- _Dataset content_:
* * * * *
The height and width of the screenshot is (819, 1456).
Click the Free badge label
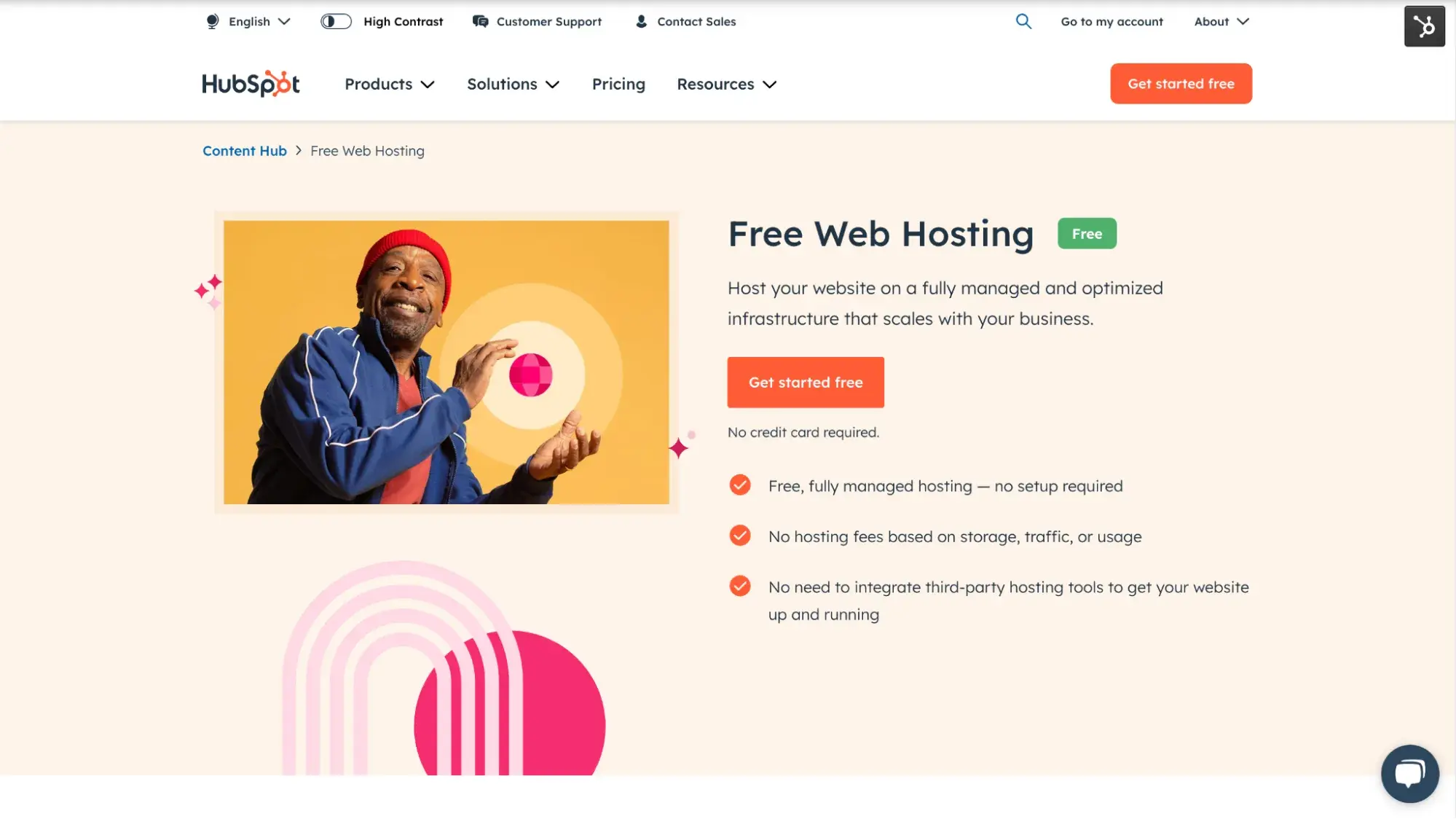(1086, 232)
* * * * *
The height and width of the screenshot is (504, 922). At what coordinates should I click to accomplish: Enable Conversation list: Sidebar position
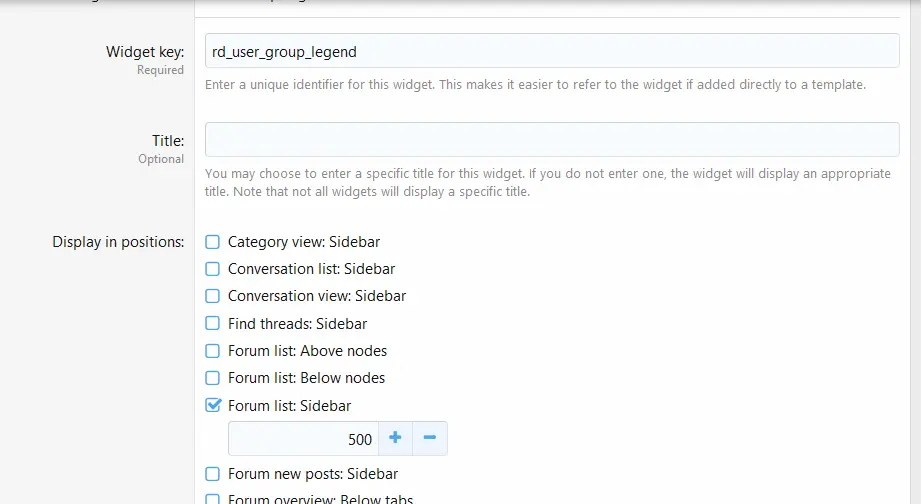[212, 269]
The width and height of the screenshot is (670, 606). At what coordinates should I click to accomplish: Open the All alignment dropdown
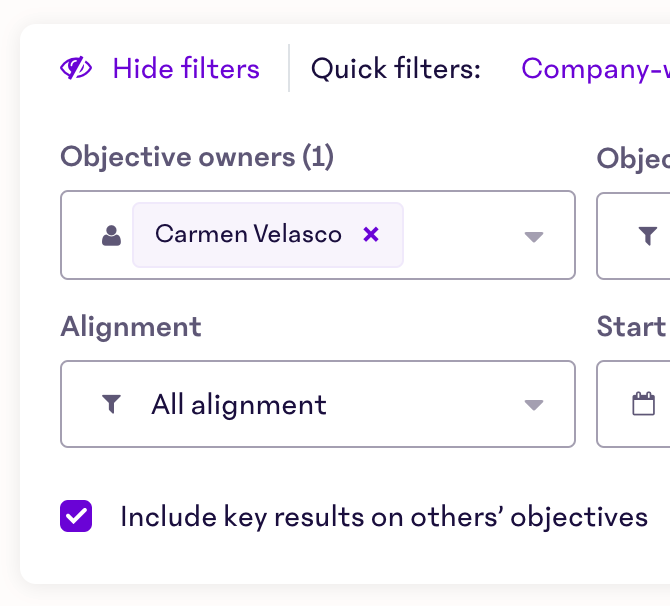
* * * * *
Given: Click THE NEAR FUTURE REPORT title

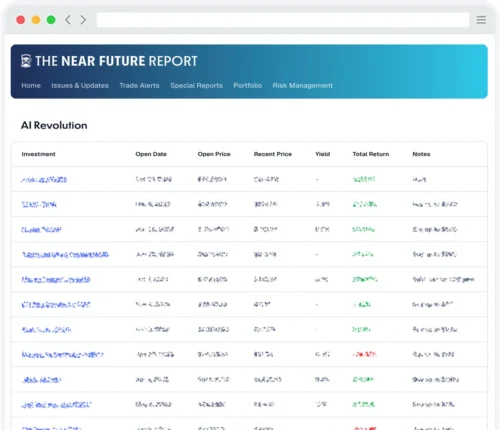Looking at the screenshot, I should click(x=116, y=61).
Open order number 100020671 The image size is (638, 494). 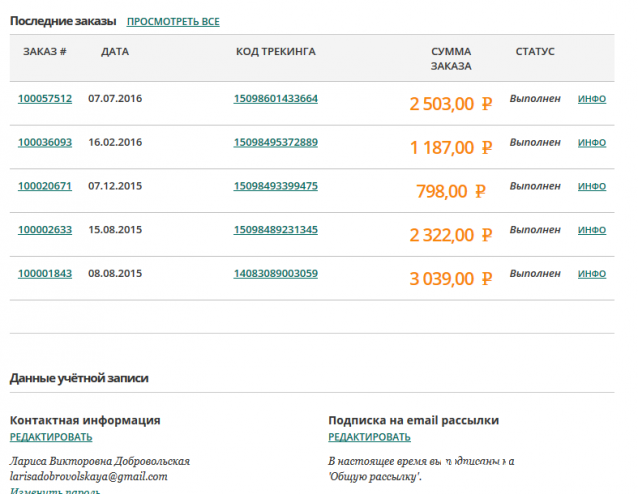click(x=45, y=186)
* * * * *
- _Exercise objective_: What do the entries above read from the line containing "The height and width of the screenshot is (504, 922)." through the line containing "The width and"? Output those lines exactly, both ends included, with the pictures left out.

- _Output of the task_:
The height and width of the screenshot is (504, 922). At what coordinates should I click to accomplish: Enable Conversation list: Sidebar position
[212, 269]
The width and height of the screenshot is (670, 606). At what coordinates should I click to accomplish: Open the All alignment dropdown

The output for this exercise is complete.